Obama Cracks Joke About Malia While Making Statement On Deadly Munich Shooting, Sparks Outrage [Video]


President Barack Obama has come under fire after a video clip emerged showing the moment that he digressed from grave comments about the deadly mass shooting in Munich, Germany, to grin, chuckle, and crack a joke about his daughter Malia leaving for college.

Many viewers have expressed outrage about the way Obama shifted the topic casually from the mass murder to wisecrack on his personal feelings about his daughter leaving home. Although some viewers tried to defend Obama, many condemned him for digressing from the somber topic of a deadly shooting in which nine people were killed and several injured to joke about his daughter.

Critics slammed Obama’s behavior as embarrassingly inappropriate, saying he demonstrated self-centeredness by shifting the topic from a shooting tragedy to himself.

While briefing law enforcement on Friday afternoon at the Eisenhower Executive Office Building after news first emerged about the shooting rampage in Munich, Obama commented gravely about the tragic incident, noting that terrorism undermines freedom, according to the Daily Mail.

And as he made comments about the shooting in a somber mood, he began talking about how terrorism impacts negatively on the mundane but normal aspects of family life, including raising children.

But halfway through the comments, he detoured with an allusion to his daughter Malia. He spoke about parents watching their children “grow up and graduate from high school and now about to leave their dad.”

He broke the gravity and somber mood of the gathering by grinning and chuckling at the obvious reference to his daughter Malia.

“Some of you are aware there were shootings in Germany,” Obama began. “And we don’t yet know exactly what’s happening there, but obviously our hearts go out to those who may have been injured.”

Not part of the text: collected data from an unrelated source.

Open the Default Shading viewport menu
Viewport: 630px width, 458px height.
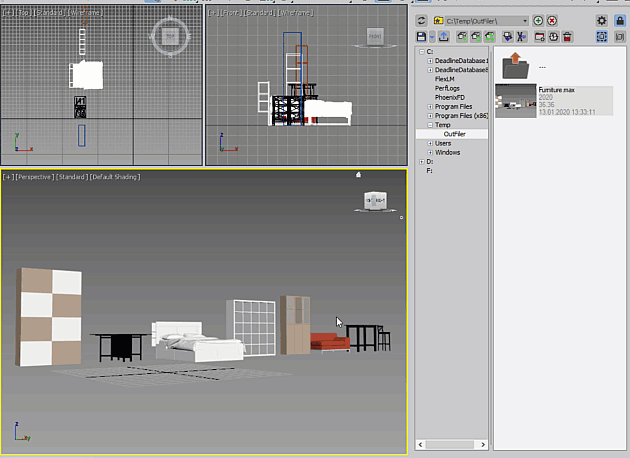pos(115,177)
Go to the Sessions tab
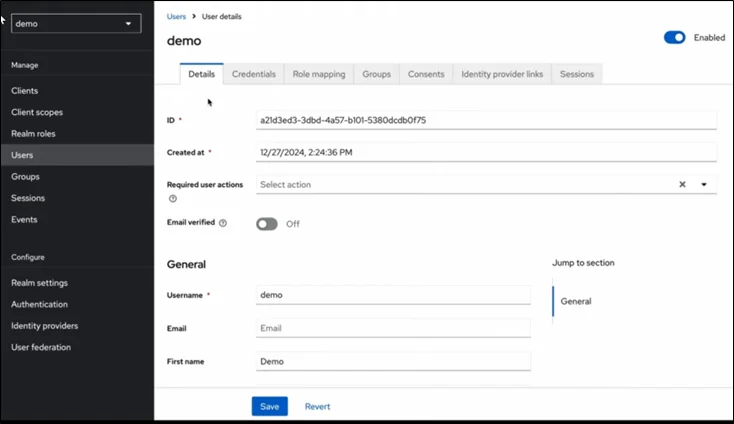734x424 pixels. click(576, 74)
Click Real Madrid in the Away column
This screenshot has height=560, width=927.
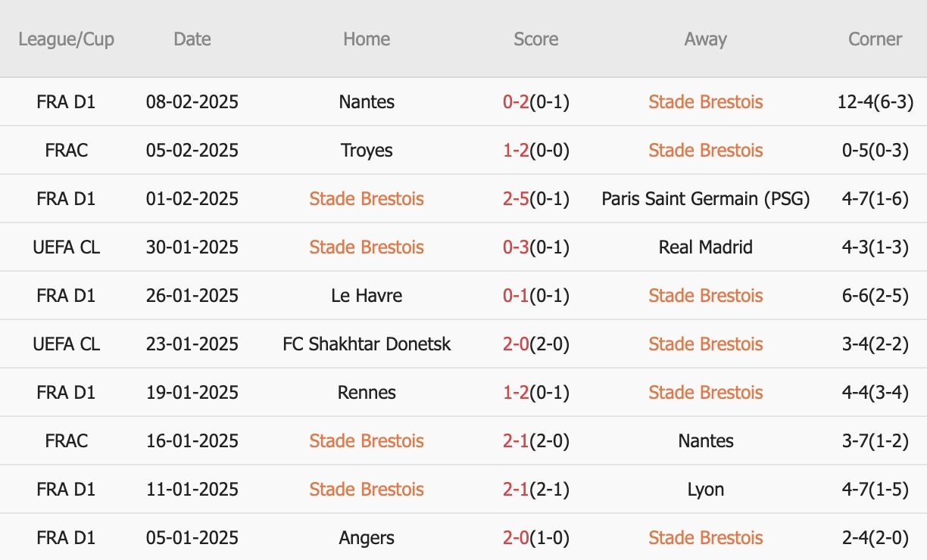point(705,247)
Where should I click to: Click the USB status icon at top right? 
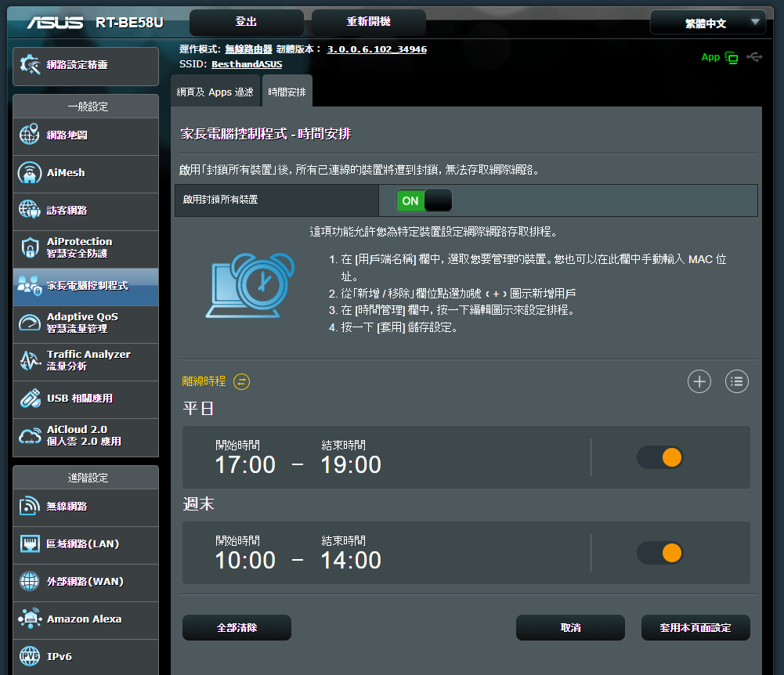[x=754, y=57]
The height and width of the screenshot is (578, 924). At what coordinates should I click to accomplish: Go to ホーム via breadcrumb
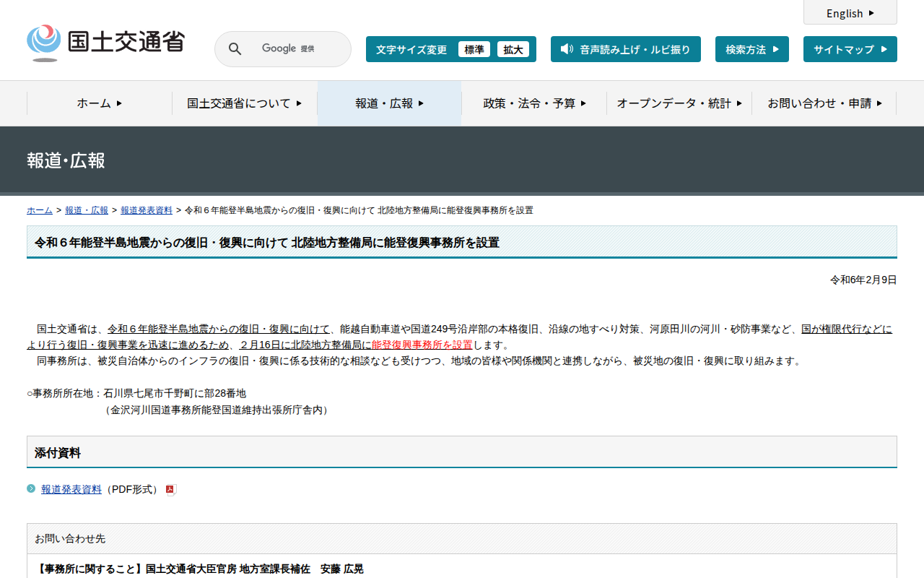40,210
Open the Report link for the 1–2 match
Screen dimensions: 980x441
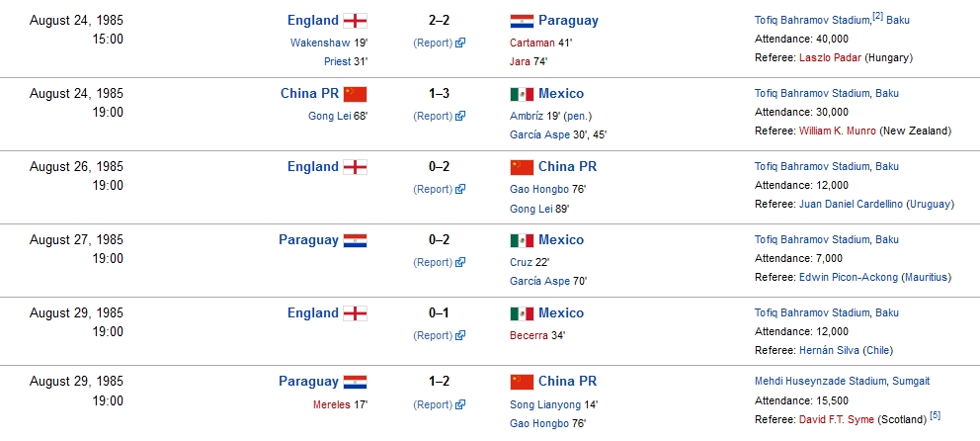(434, 404)
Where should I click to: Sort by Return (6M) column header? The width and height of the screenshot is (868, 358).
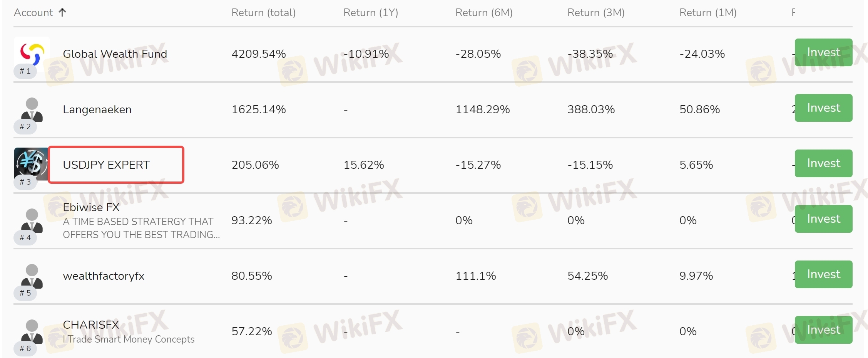(x=484, y=13)
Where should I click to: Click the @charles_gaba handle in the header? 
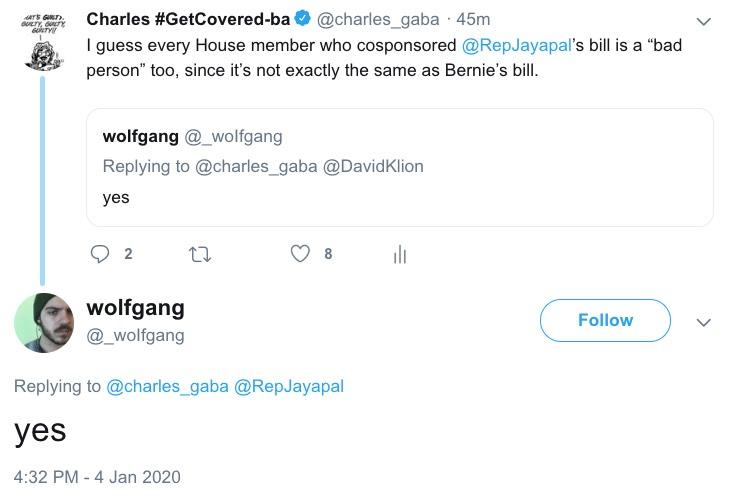click(x=377, y=20)
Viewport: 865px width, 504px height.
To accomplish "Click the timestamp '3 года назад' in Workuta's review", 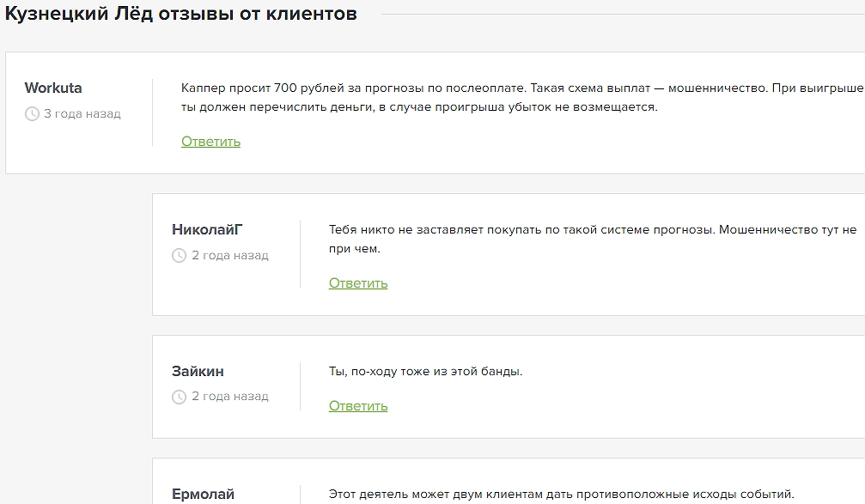I will [x=78, y=112].
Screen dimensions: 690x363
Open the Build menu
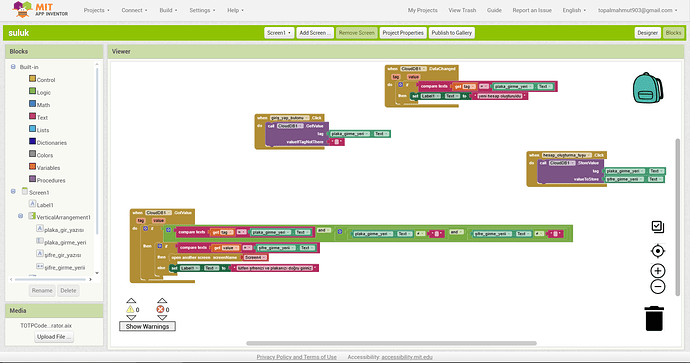[x=168, y=10]
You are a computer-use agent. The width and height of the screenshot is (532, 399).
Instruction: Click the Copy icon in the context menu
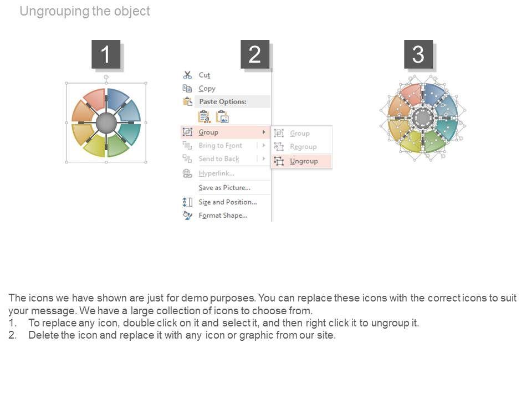(x=187, y=89)
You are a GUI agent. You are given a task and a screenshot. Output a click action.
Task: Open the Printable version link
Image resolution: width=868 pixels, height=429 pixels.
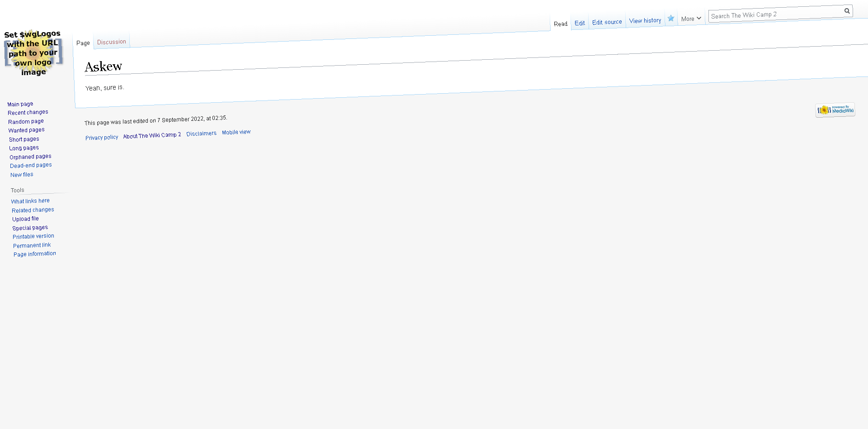tap(33, 237)
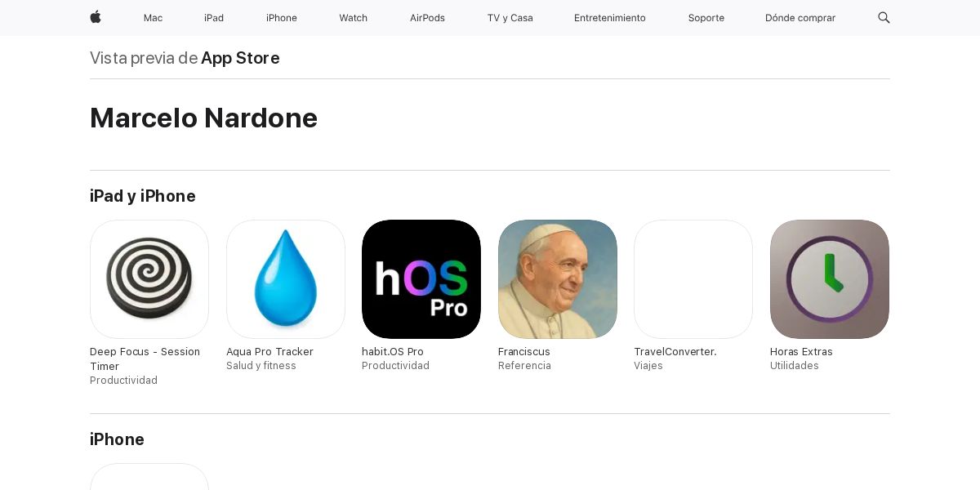Follow the Aqua Pro Tracker title link
Image resolution: width=980 pixels, height=490 pixels.
click(x=270, y=352)
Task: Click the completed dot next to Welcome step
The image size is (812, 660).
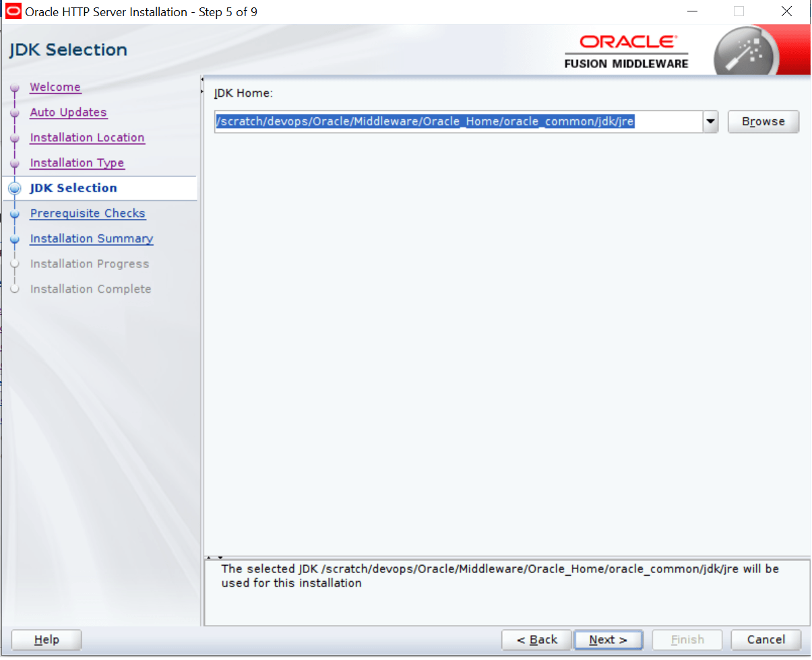Action: 15,87
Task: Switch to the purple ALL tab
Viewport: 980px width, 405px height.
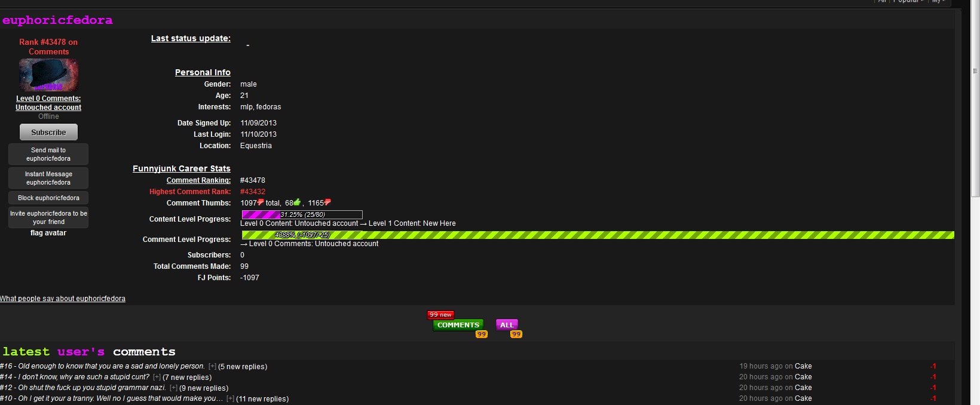Action: [506, 325]
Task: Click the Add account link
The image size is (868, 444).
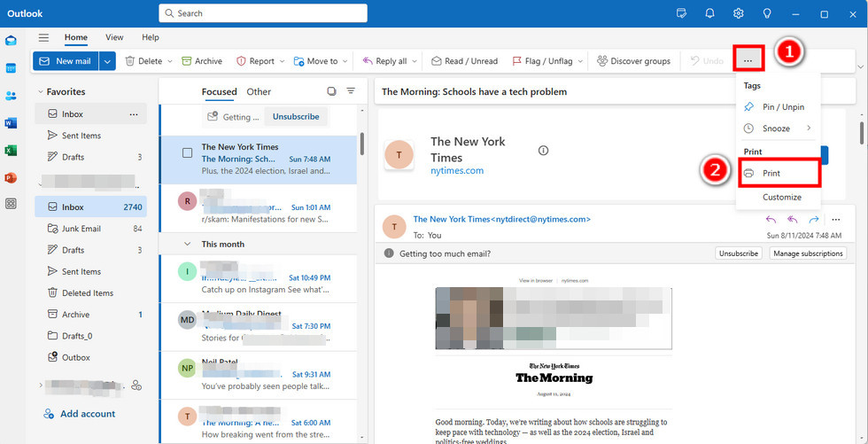Action: [x=87, y=414]
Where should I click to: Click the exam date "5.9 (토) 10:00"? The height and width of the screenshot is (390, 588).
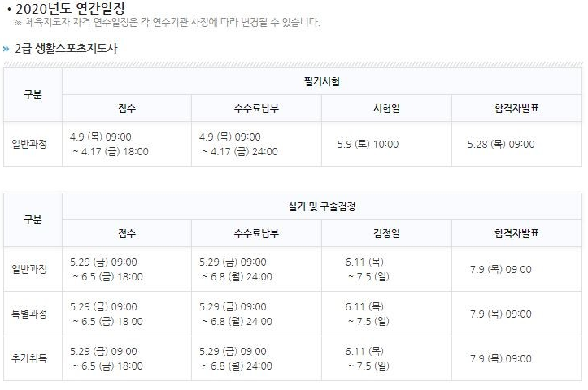pos(368,144)
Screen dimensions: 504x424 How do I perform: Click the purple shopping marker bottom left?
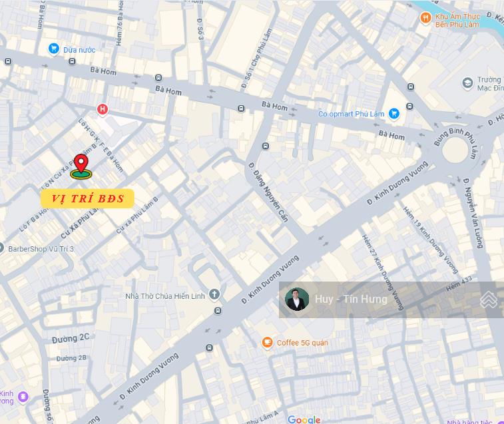point(23,397)
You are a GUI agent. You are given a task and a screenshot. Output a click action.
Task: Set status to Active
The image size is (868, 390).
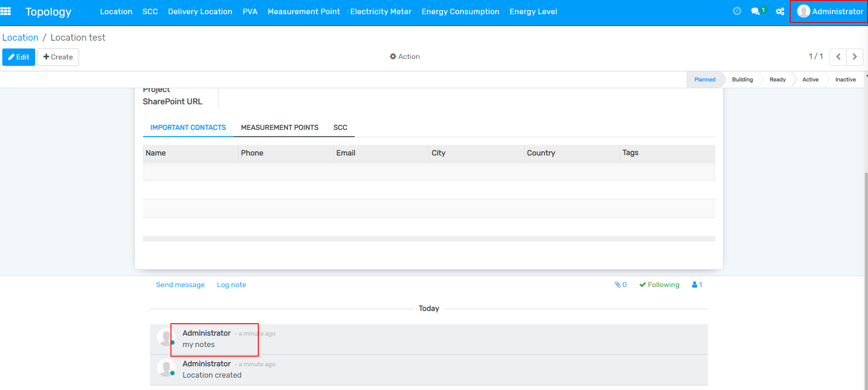click(810, 80)
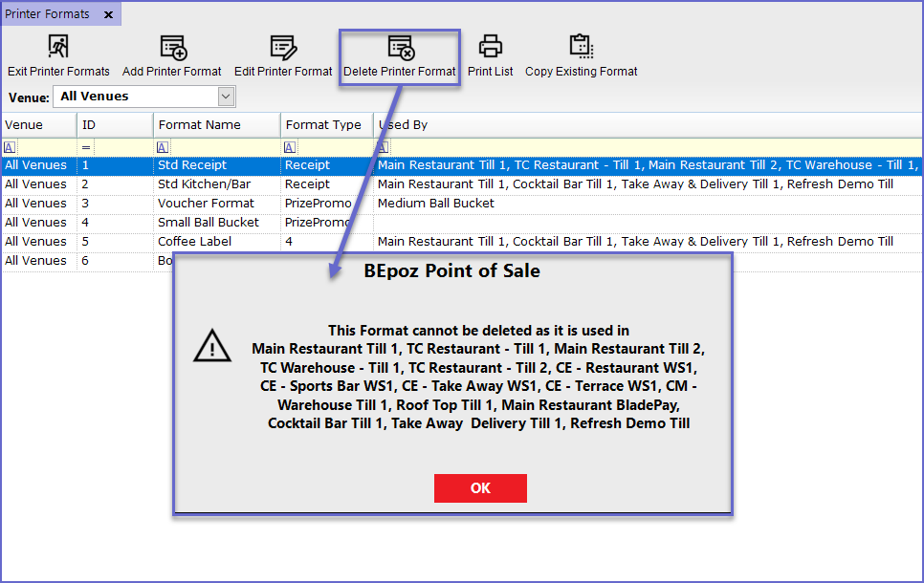Image resolution: width=924 pixels, height=583 pixels.
Task: Close the Printer Formats tab
Action: point(108,15)
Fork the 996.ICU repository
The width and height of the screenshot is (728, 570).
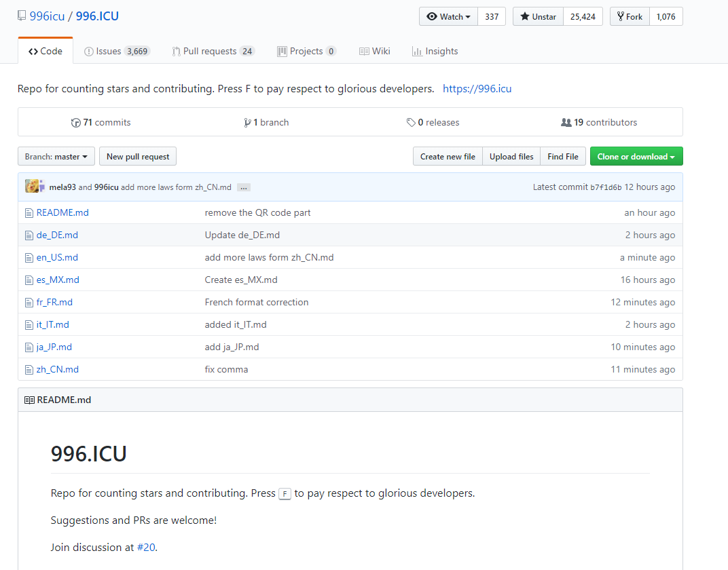point(630,17)
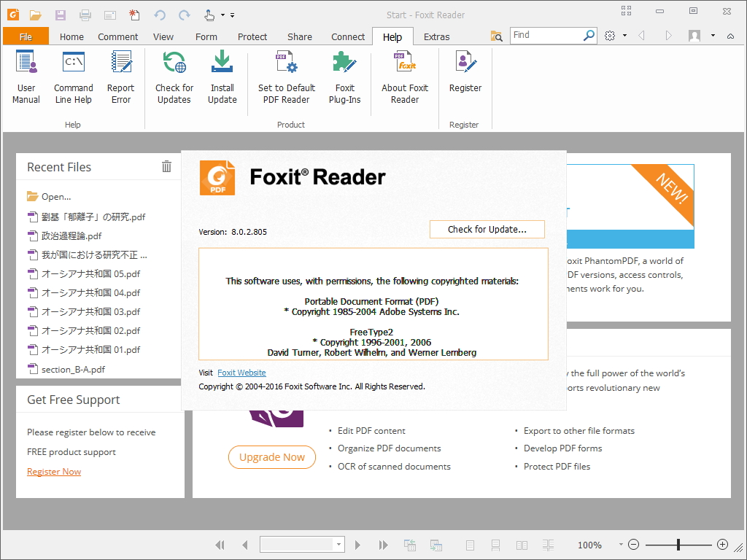Set Foxit as Default PDF Reader

click(x=287, y=78)
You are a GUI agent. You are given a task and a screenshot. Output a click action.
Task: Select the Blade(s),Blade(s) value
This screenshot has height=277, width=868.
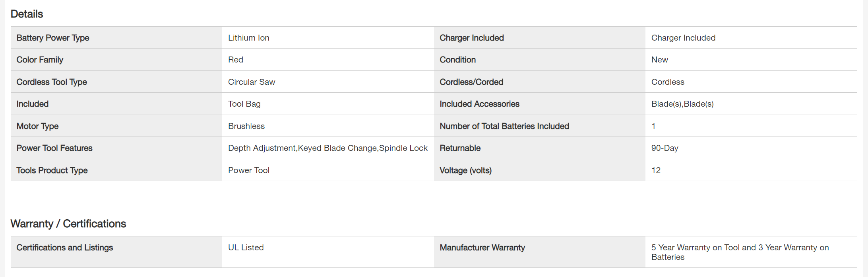[x=682, y=104]
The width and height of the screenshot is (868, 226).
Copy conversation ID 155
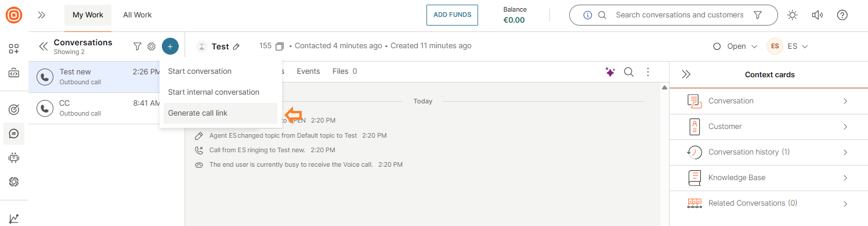click(x=280, y=46)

“It’s still an active situation and Germany’s one of our closest allies. So we are going to pledge all the support they may need in dealing with these circumstances,” he continued.

“It’s a good reminder of something that I’ve said over the past couple of weeks — our way of life, our freedoms, our ability to go about our business every day, raising our kids and seeing them grow up and graduate from high school, and now about to leave their dad,” he said.

He then stopped, grinned, and waved a hand jovially.

“I’m sorry. I’m getting a little too personal,” he said chuckling, “getting a little too personal there.”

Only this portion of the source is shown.